- PAGE:
▬▬▬▬▬▬▬▬▬▬

Décisions de la Cour fédérale

Informations sur la décision

Contenu de la décision


Date : 19910126


Dossier : T-367-98

Entre :

     MICHEL PITRE

     Requérant

Et:

     PROCUREUR GÉNÉRAL DU CANADA

     Intimé

     MOTIFS DE JUGEMENT

LE JUGE ROULEAU

[1]      Il s'agit d'une demande de contrôle judiciaire à l'encontre de la décision rendue le

9 février 1998 par le directeur du Centre régional de réception, qui relève du Service correctionel du Canada. Celui-ci a approuvé le transfèrement du requérant à l'établissement Archambault, qui est un établissement à sécurité moyenne. Le requérant était incarcéré auparavant dans un établissement à sécurité minimale.

[2]      Cette décision faisait suite à un avis de recommendation de transfèrement non sollicité daté du 20 janvier 1998. Dans cet avis, la gérante de l'unité où était incarcéré le requérant a constaté que le risque d"évasion du requérant avait augmenté, et qu"en conséquence, la supervision du requérant n"était plus adéquatement assumable dans un établissement offrant un encadrement minimal. La gérante a émis son avis sur la foi de quatre rapports provenant de trois sources différentes.

[3]      Le premier rapport, daté du 4 janvier 1998, indique que le requérant avait l'intention de s'évader pour réaliser "un gros coup".

▬▬▬▬▬▬▬▬▬▬

- TRAVAIL DEMANDÉ:
a) Recopiez tel quel le passage de la décision qui commence à "[1]      Il s'agit" et se termine à "à sécurité minimale.".
b) D'après la décision, vers quel établissement le transfèrement du requérant a-t-il été approuvé ?

Données de repérage de mots et d'éléments:
▬▬▬▬▬▬▬▬▬▬

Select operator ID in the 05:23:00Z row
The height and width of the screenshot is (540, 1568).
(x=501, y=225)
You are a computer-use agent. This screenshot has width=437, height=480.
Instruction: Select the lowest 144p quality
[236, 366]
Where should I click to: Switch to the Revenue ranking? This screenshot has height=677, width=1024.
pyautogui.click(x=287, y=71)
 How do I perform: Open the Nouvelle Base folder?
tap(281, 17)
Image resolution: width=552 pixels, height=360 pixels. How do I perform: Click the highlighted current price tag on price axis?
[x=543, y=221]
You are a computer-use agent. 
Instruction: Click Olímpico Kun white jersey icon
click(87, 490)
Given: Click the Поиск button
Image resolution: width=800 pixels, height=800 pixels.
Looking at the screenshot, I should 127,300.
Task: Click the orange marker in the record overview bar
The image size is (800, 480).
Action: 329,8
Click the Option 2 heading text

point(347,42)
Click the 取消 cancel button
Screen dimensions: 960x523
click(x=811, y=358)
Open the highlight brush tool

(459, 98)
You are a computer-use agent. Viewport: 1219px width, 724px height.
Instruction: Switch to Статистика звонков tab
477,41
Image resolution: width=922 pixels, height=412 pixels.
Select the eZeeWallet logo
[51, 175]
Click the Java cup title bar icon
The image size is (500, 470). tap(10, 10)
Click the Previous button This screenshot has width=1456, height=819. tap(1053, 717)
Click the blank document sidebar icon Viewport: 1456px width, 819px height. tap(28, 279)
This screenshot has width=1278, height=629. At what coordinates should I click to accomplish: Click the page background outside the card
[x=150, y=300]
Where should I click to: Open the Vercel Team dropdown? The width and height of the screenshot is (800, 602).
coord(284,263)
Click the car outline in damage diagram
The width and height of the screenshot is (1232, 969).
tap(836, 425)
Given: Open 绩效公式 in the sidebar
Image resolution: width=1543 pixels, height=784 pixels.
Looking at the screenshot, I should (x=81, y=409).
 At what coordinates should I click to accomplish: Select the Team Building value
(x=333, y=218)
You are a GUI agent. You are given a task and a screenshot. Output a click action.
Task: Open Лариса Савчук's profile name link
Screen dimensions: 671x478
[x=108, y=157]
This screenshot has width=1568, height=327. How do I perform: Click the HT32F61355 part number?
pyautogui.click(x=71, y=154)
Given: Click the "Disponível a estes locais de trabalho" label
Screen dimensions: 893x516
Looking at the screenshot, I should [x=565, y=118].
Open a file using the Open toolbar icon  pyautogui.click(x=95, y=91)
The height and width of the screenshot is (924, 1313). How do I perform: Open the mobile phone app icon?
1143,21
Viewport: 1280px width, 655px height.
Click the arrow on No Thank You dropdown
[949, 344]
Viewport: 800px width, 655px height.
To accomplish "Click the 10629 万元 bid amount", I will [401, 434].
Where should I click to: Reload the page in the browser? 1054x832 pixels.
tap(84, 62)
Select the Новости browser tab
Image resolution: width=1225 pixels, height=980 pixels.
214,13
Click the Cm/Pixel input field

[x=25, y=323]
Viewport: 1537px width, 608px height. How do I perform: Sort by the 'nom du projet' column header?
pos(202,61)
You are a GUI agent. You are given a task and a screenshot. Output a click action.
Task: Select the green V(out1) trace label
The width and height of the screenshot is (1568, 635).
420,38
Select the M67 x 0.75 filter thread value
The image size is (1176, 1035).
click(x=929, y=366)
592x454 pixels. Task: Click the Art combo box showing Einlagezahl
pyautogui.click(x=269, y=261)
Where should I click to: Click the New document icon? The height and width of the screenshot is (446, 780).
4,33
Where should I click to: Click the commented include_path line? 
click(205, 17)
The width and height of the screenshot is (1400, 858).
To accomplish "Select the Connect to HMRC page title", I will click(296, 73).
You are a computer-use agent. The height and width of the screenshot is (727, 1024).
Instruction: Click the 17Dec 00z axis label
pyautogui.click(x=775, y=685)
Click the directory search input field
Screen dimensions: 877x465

▬▬▬▬▬▬▬▬▬▬

- RÉSULTATS PAR TÂCHE:
a)
[1]      Il s'agit d'une demande de contrôle judiciaire à l'encontre de la décision rendue le

9 février 1998 par le directeur du Centre régional de réception, qui relève du Service correctionel du Canada. Celui-ci a approuvé le transfèrement du requérant à l'établissement Archambault, qui est un établissement à sécurité moyenne. Le requérant était incarcéré auparavant dans un établissement à sécurité minimale.

b) Vers l'établissement Archambault, un établissement à sécurité moyenne.